(Stored data)
============================================================

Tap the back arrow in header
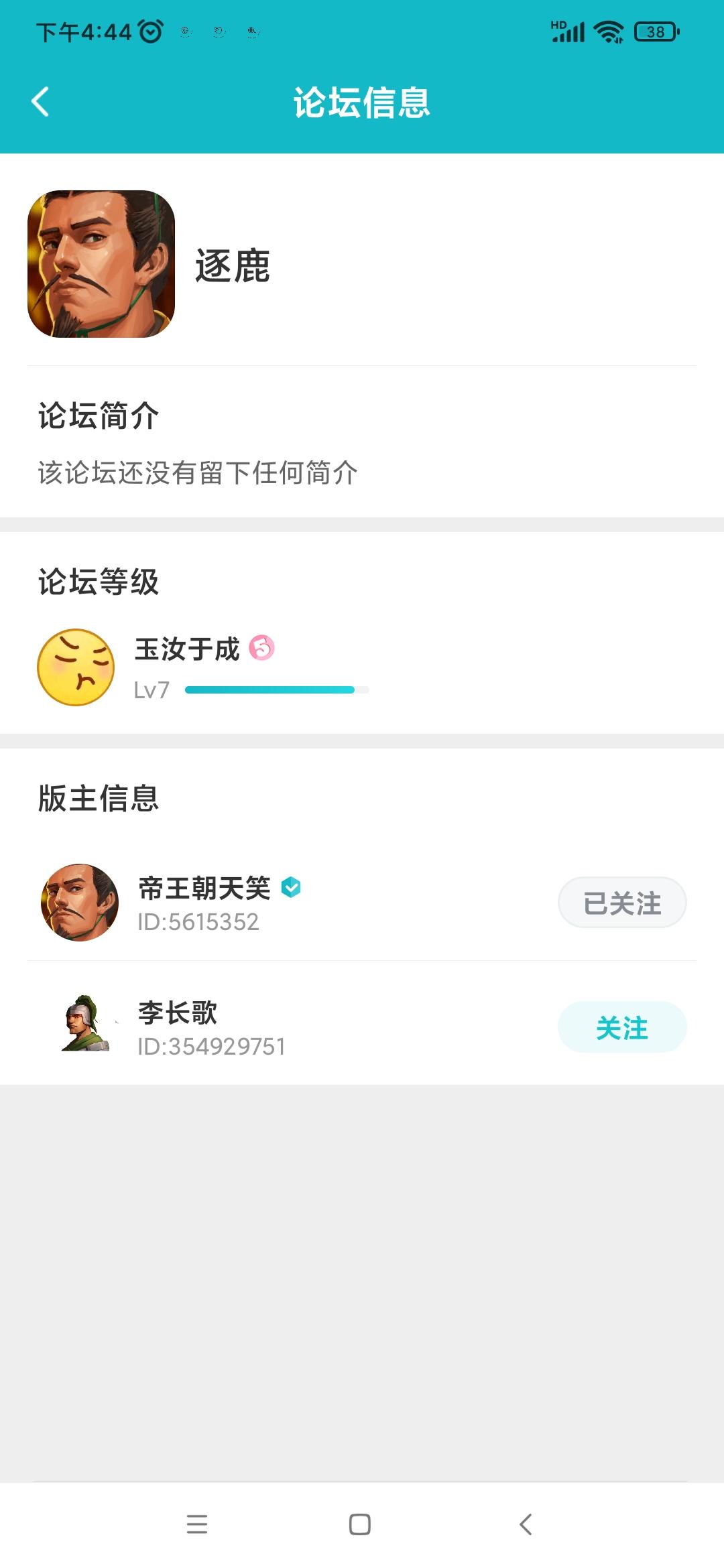Screen dimensions: 724x1568 pyautogui.click(x=40, y=102)
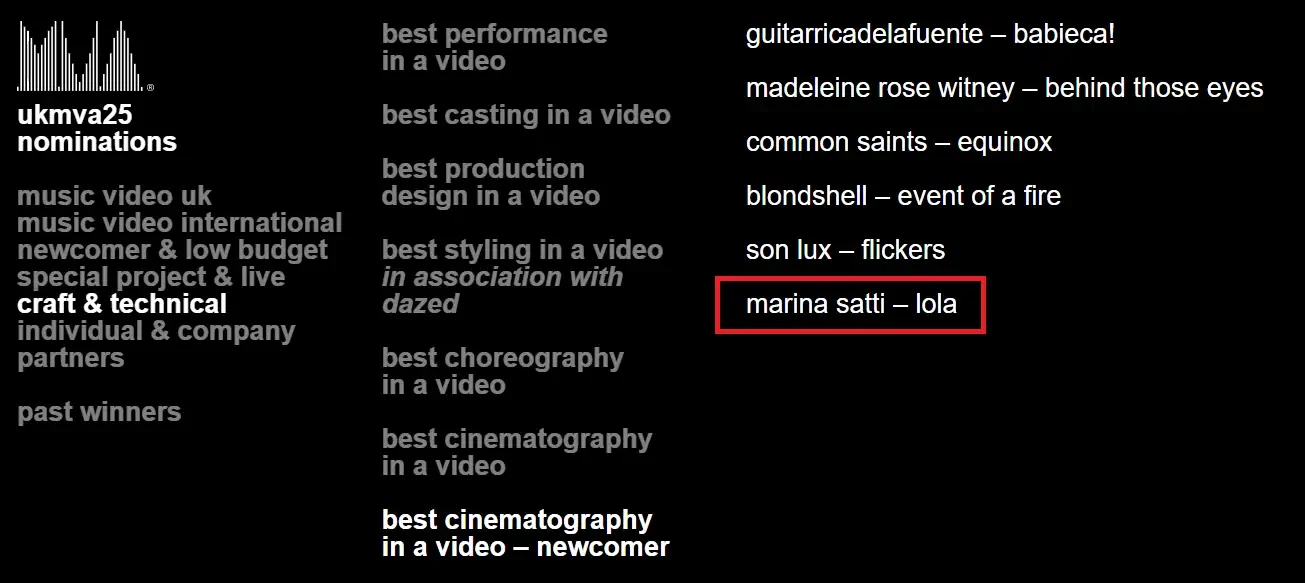Select newcomer & low budget category
1305x583 pixels.
click(172, 250)
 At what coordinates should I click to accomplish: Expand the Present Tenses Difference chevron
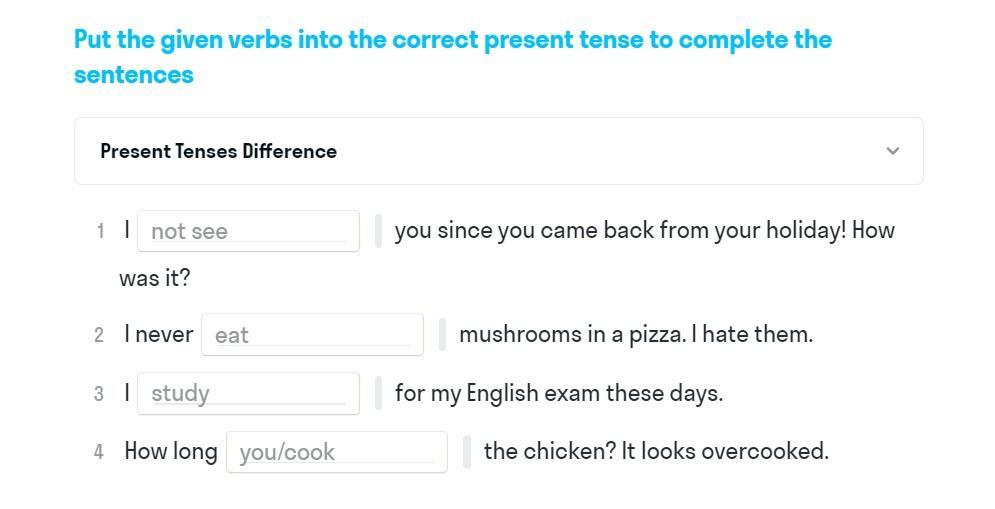[892, 151]
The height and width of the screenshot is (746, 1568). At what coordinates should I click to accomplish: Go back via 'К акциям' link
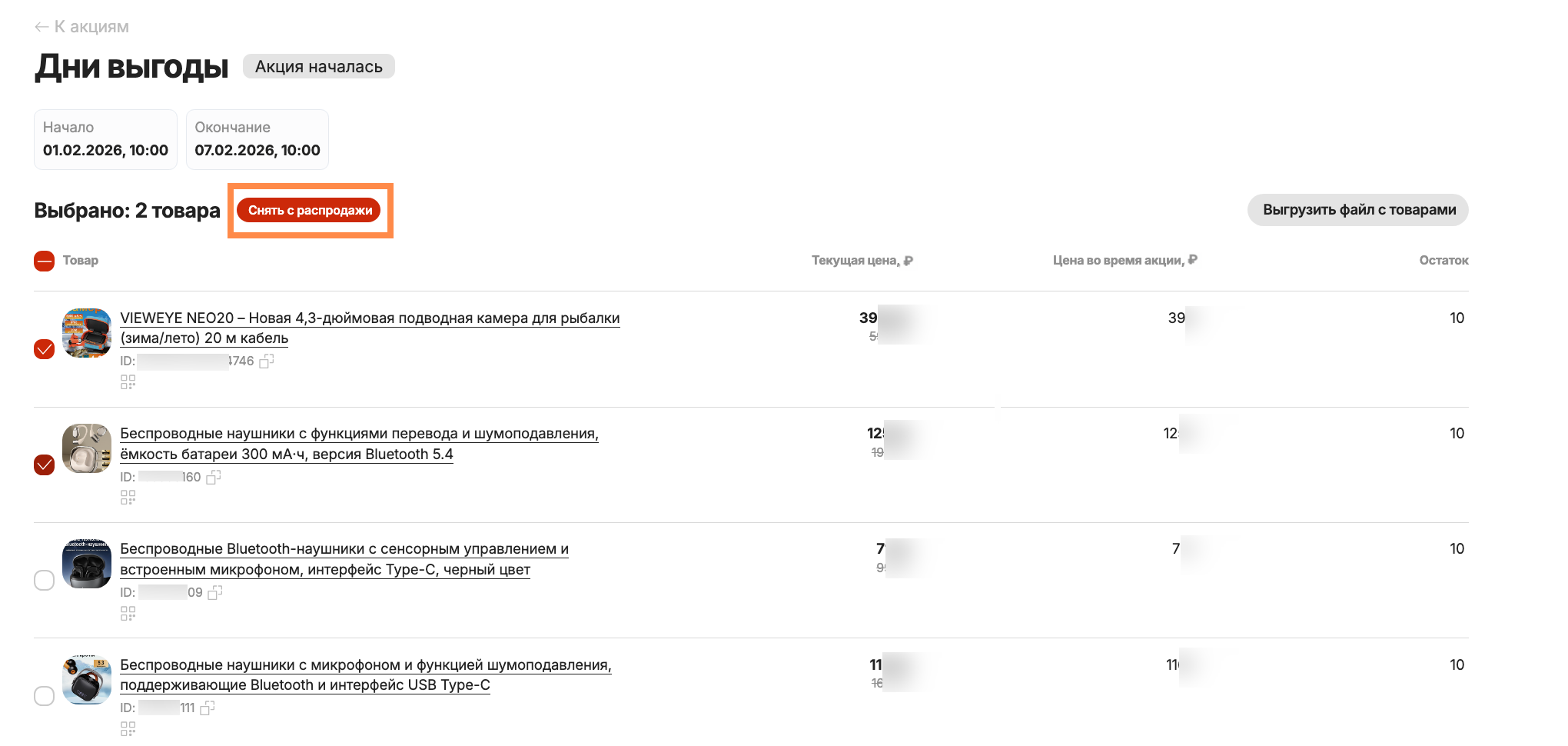click(x=81, y=27)

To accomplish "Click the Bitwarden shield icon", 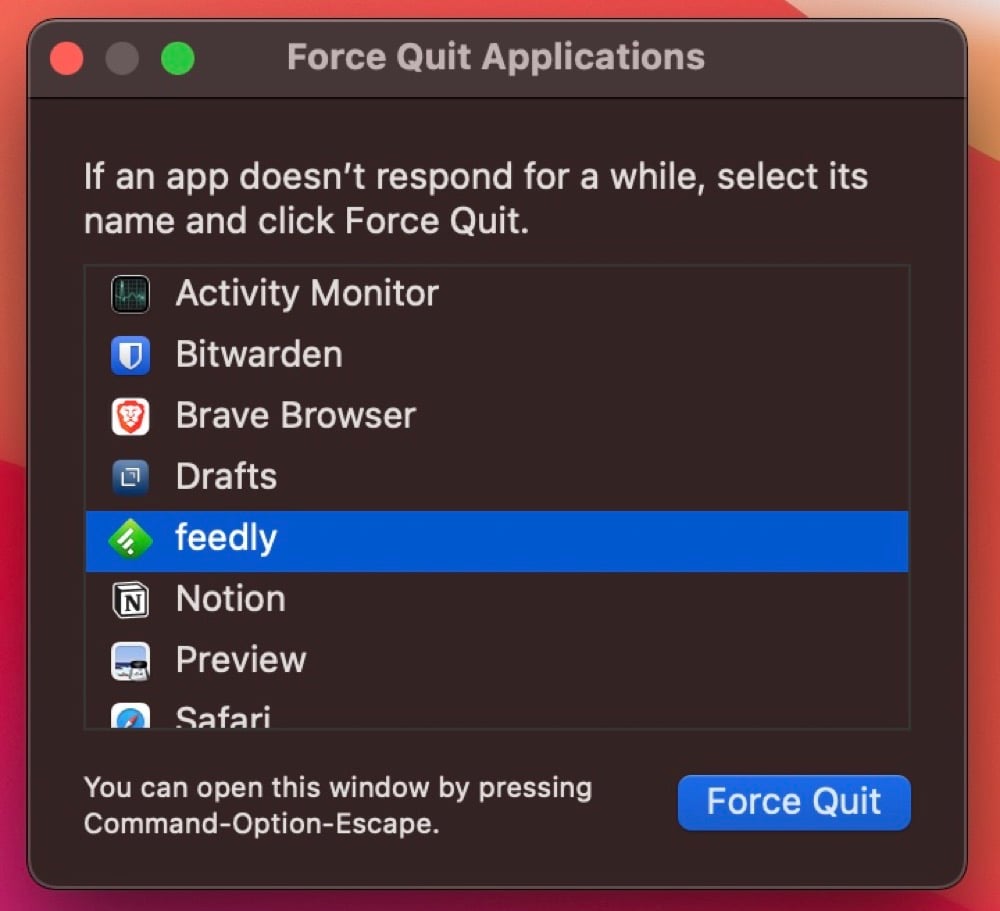I will (130, 355).
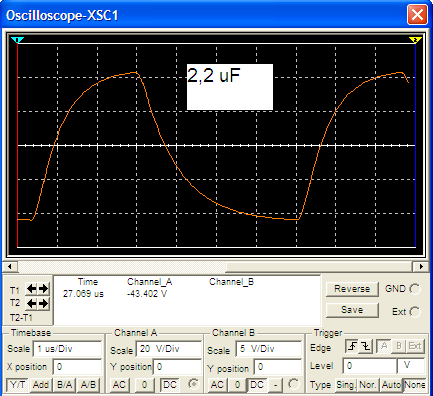The height and width of the screenshot is (396, 433).
Task: Click the horizontal scrollbar right arrow
Action: (421, 266)
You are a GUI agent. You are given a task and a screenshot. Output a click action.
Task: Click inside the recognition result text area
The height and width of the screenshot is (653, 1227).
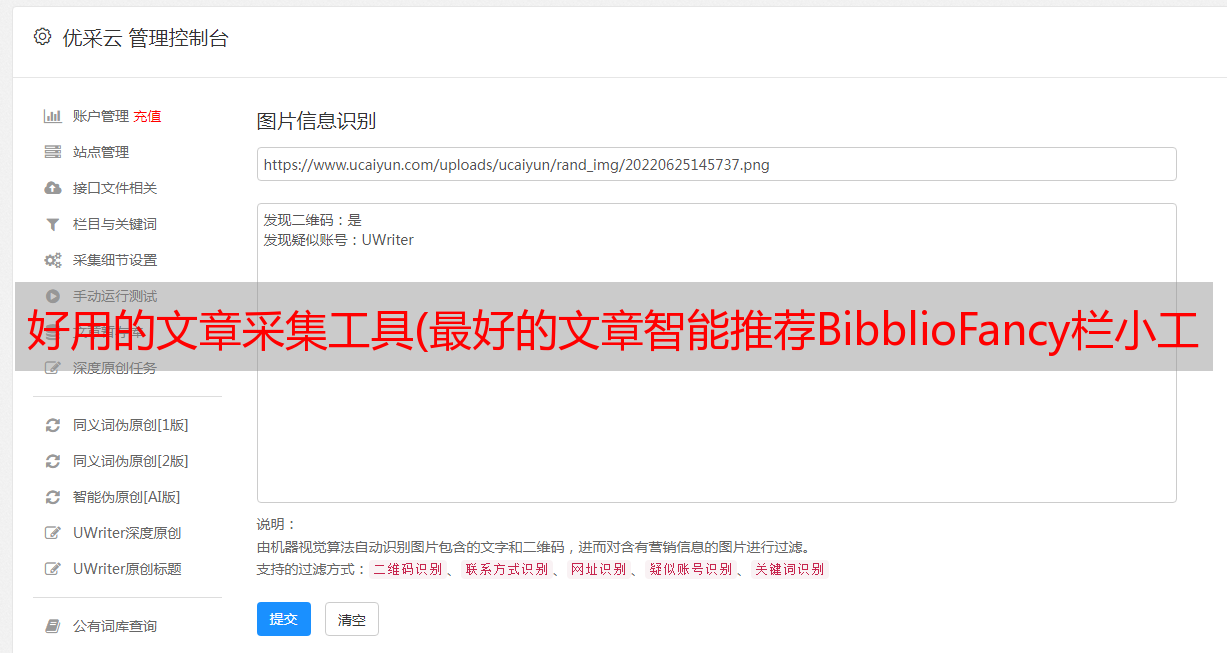pos(716,353)
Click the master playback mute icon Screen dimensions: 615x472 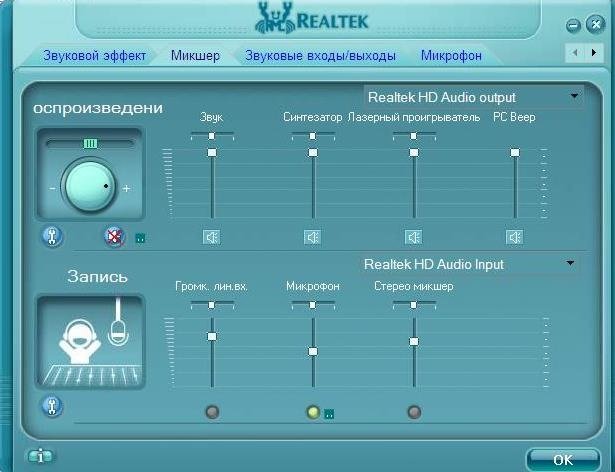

============================================================

[WORK TASK] With the pictures left out, please output each line from the one containing "Task: Click inside" through the end of the entries, exactly as it is.

[FINISHED TASK]
Task: Click inside the recognition result text area
The height and width of the screenshot is (653, 1227).
pos(716,353)
Click the master playback mute icon Screen dimensions: 615x472 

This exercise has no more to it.